GitHub Repository: probml/pyprobml
Path: blob/master/notebooks/book1/13/multi_gpu_training_jax.ipynb
¹¹⁹² views

Kernel: Python 3

Please find torch implementation of this notebook here: https://colab.research.google.com/github/probml/pyprobml/blob/master/notebooks/book1/13/multi_gpu_training_torch.ipynb

#Train a CNN on multiple GPUs using data parallelism.

Based on sec 12.5 of http://d2l.ai/chapter_computational-performance/multiple-gpus.html.

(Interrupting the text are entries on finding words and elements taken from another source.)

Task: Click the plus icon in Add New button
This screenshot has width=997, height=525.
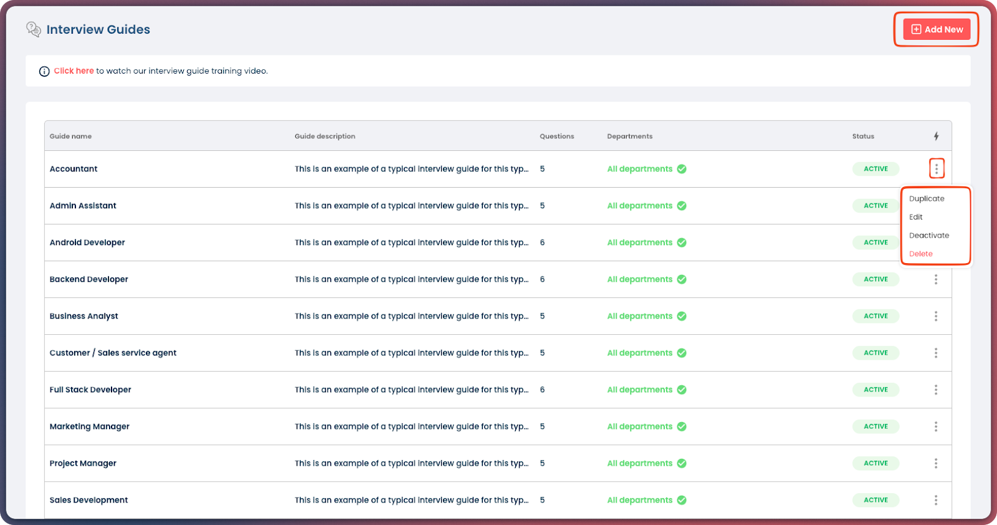Action: 916,29
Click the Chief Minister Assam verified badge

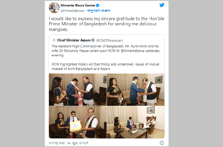pyautogui.click(x=93, y=40)
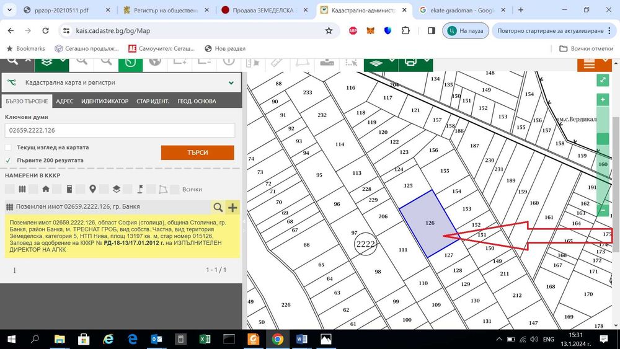
Task: Click 'Повторно стартиране за актуализиране' button
Action: pos(551,31)
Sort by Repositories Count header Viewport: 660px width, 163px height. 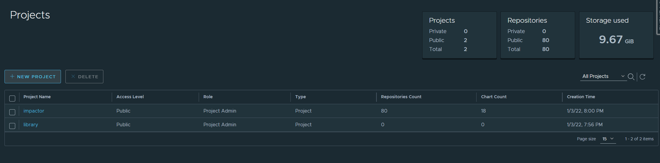pos(401,97)
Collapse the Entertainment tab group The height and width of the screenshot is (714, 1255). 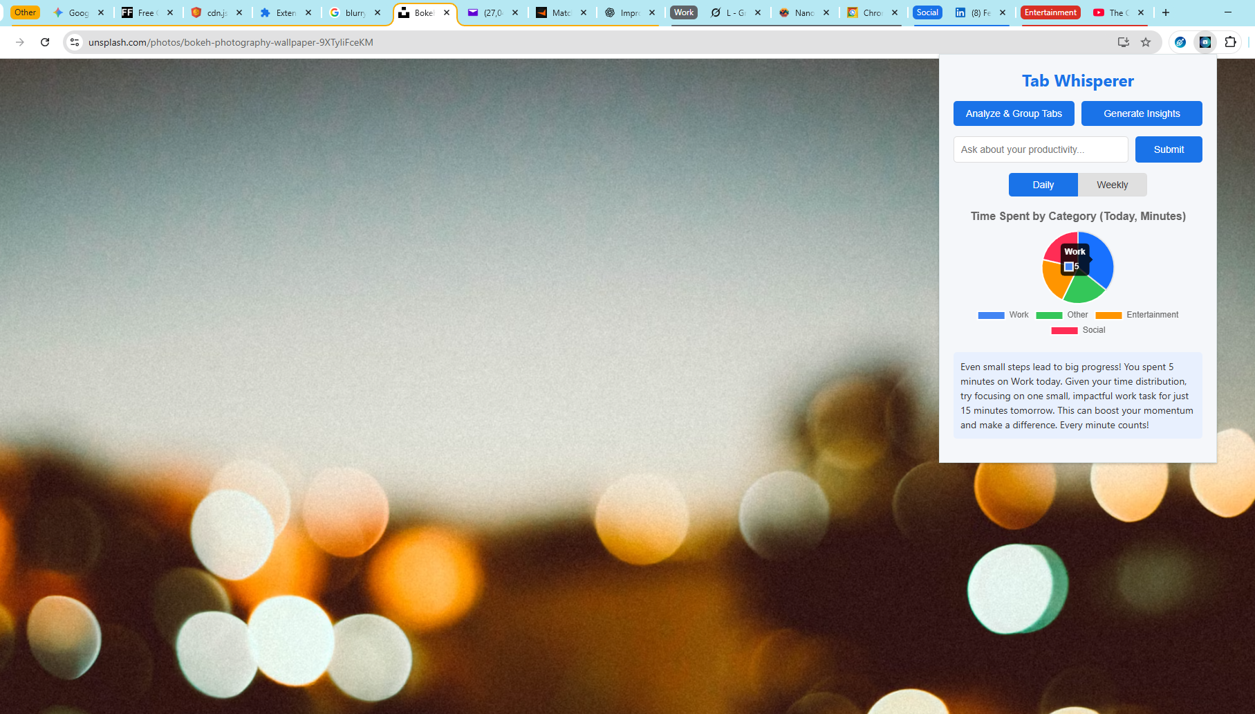(x=1050, y=12)
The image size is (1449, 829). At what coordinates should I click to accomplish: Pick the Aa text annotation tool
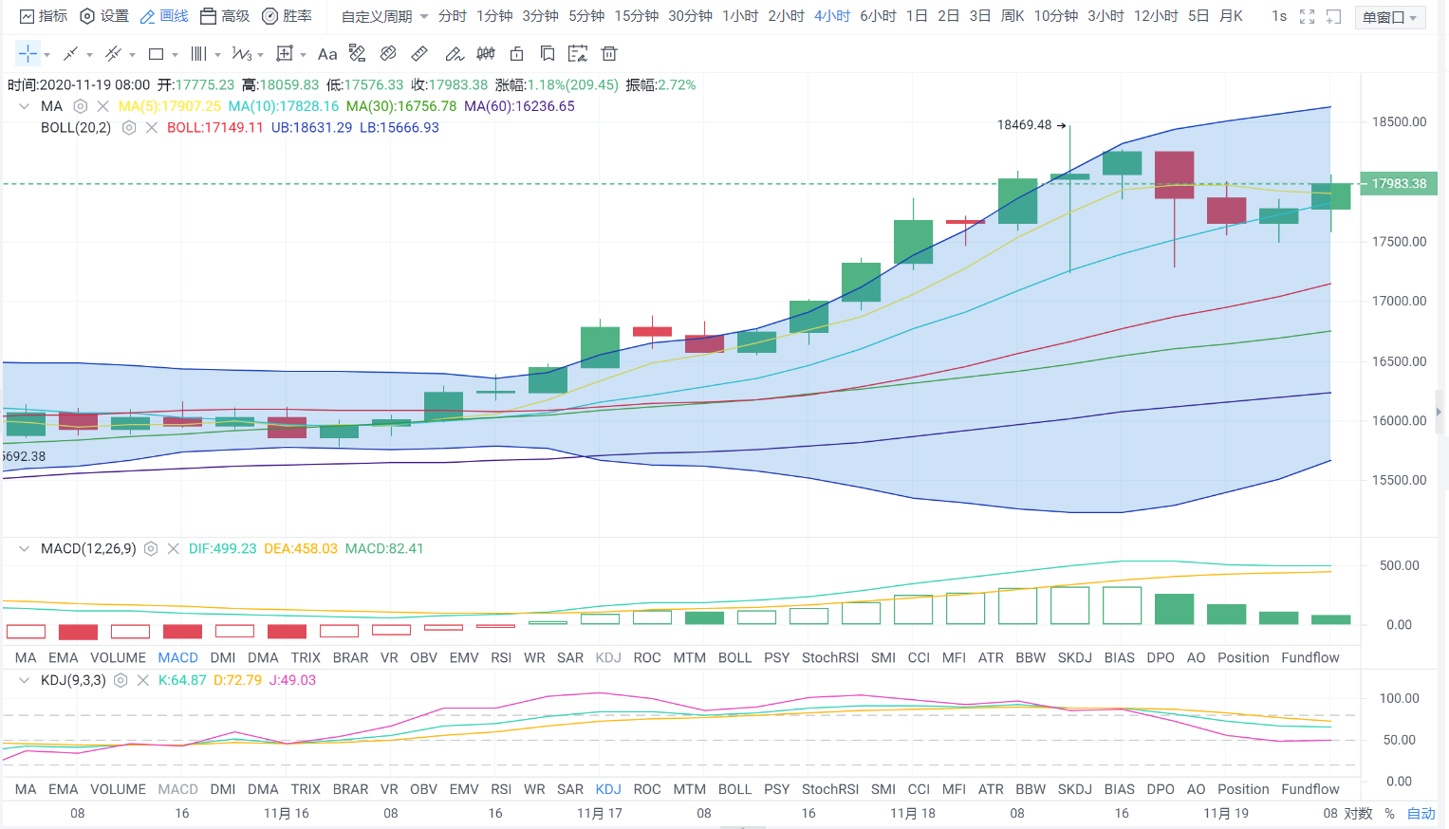click(x=327, y=54)
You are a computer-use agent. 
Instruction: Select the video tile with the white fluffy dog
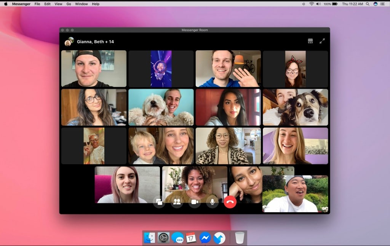161,107
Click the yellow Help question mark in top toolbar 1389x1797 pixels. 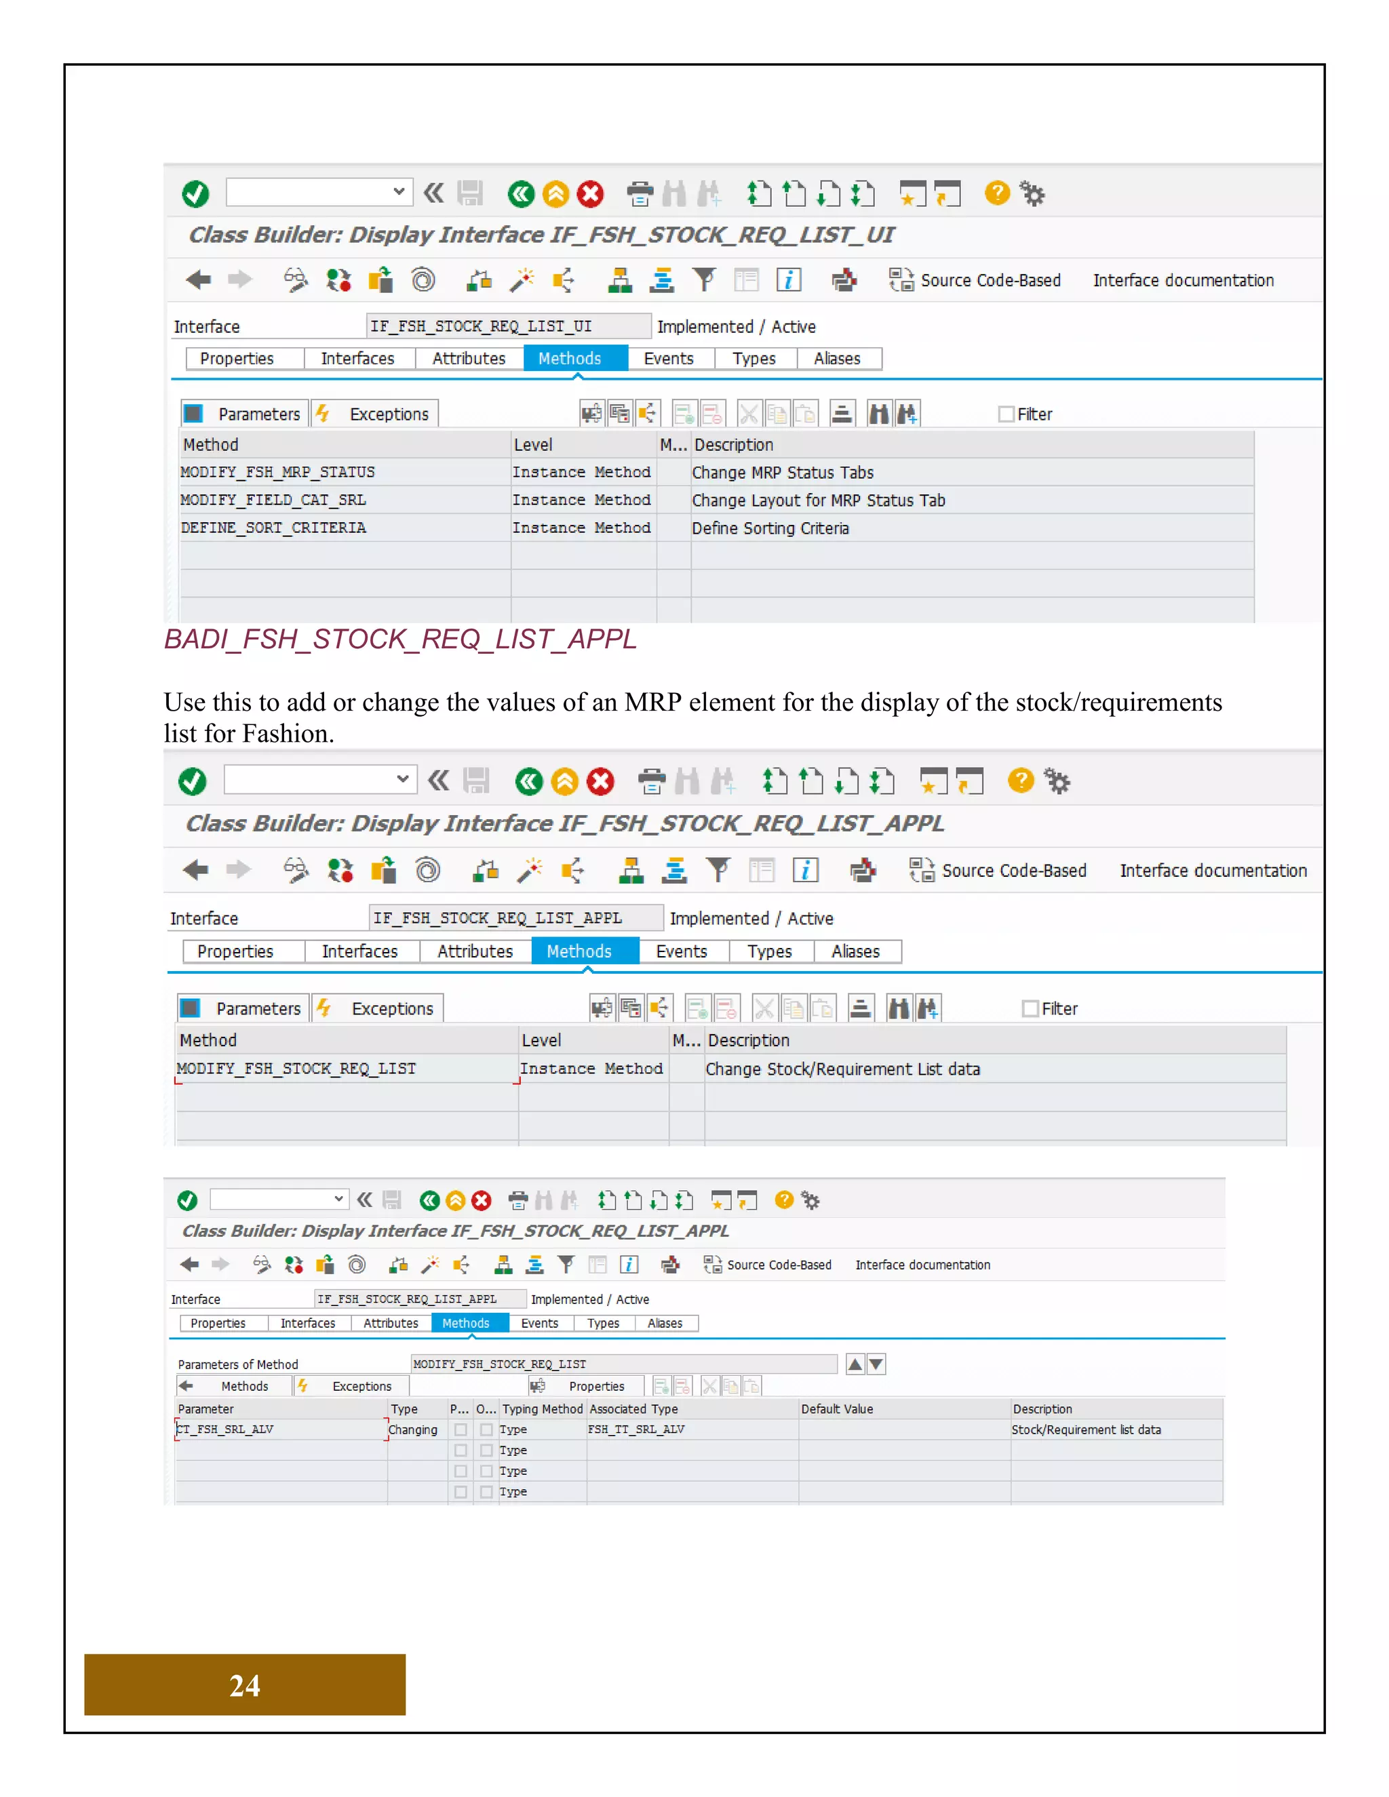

Since writing JAX requires a completely different mindset from that of PyTorch, translating the notebook work-by-word would inevitably lead to JAX code with a PyTorch "accent". To avoid that, I created an idiomatic JAX/Flax implementation of multi-device training from scratch. It borrows some code from the official Parallel Evaluation in JAX notebook (which trains a linear regression model), and follows roughly the same narration as the original D2L notebook.

In [1]:

Preparation

Not everyone can enjoy the luxury of a TPU runtime on CoLab, and the GPU runtime only provides one GPU instance, so we are going to stick with a humble CPU runtime to make the notebook more accessible. When JAX is running on CPU, we can emulate an arbitrary number of devices with an XLA flag. Of course, this is for illustration purposes only, and won't make your code run any faster.

In [2]:

import os

os.environ["XLA_FLAGS"] = "--xla_force_host_platform_device_count=8"

In [3]:

import numpy as np
import matplotlib.pyplot as plt
from IPython import display

import jax
import jax.numpy as jnp  # JAX NumPy

try:
    import flax
except ModuleNotFoundError:
    %pip install -qq flax
    import flax
from flax import linen as nn  # The Linen API
from flax.training import train_state  # Useful dataclass to keep train state

try:
    import optax  # Optimizers
except ModuleNotFoundError:
    %pip install -qq optax
    import optax  # Optimizers
try:
    import tensorflow_datasets as tfds  # TFDS for Fashion MNIST
except ModuleNotFoundError:
    %pip install -qq tensorflow tensorflow_datasets
    import tensorflow_datasets as tfds  # TFDS for Fashion MNIST

import os
import functools
from typing import Tuple

Now we have 8 devices

In [4]:

jax.devices()

Out[4]:

WARNING:absl:No GPU/TPU found, falling back to CPU. (Set TF_CPP_MIN_LOG_LEVEL=0 and rerun for more info.)

[CpuDevice(id=0),
 CpuDevice(id=1),
 CpuDevice(id=2),
 CpuDevice(id=3),
 CpuDevice(id=4),
 CpuDevice(id=5),
 CpuDevice(id=6),
 CpuDevice(id=7)]

Model

We use the CNN from the Flax README as a demonstration. Training with multiple device does not require any change to the model, so you can replace it with your favourite network, as long as it outputs a 10-width logit for each input instance.

In [5]:

class CNN(nn.Module):
    @nn.compact
    def __call__(self, x):
        x = nn.Conv(features=32, kernel_size=(3, 3))(x)
        x = nn.relu(x)
        x = nn.avg_pool(x, window_shape=(2, 2), strides=(2, 2))
        x = nn.Conv(features=64, kernel_size=(3, 3))(x)
        x = nn.relu(x)
        x = nn.avg_pool(x, window_shape=(2, 2), strides=(2, 2))
        x = x.reshape((x.shape[0], -1))  # flatten
        x = nn.Dense(features=256)(x)
        x = nn.relu(x)
        x = nn.Dense(features=10)(x)
        x = nn.log_softmax(x)
        return x

Data loading

We load the Fashion MNIST dataset with TFDS.

In [6]:

def get_datasets(split):
    """Load MNIST train/test dataset into memory."""
    ds_builder = tfds.builder("fashion_mnist")
    ds_builder.download_and_prepare()
    ds = tfds.as_numpy(ds_builder.as_dataset(split=split, batch_size=-1))
    x = jnp.array(ds["image"] / 255.0)
    y = jnp.array(ds["label"])
    return x, y


train_x, train_y = get_datasets("train")

Out[6]:

WARNING:tensorflow:From /usr/local/lib/python3.7/dist-packages/tensorflow_datasets/core/dataset_builder.py:598: get_single_element (from tensorflow.python.data.experimental.ops.get_single_element) is deprecated and will be removed in a future version.
Instructions for updating:
Use `tf.data.Dataset.get_single_element()`.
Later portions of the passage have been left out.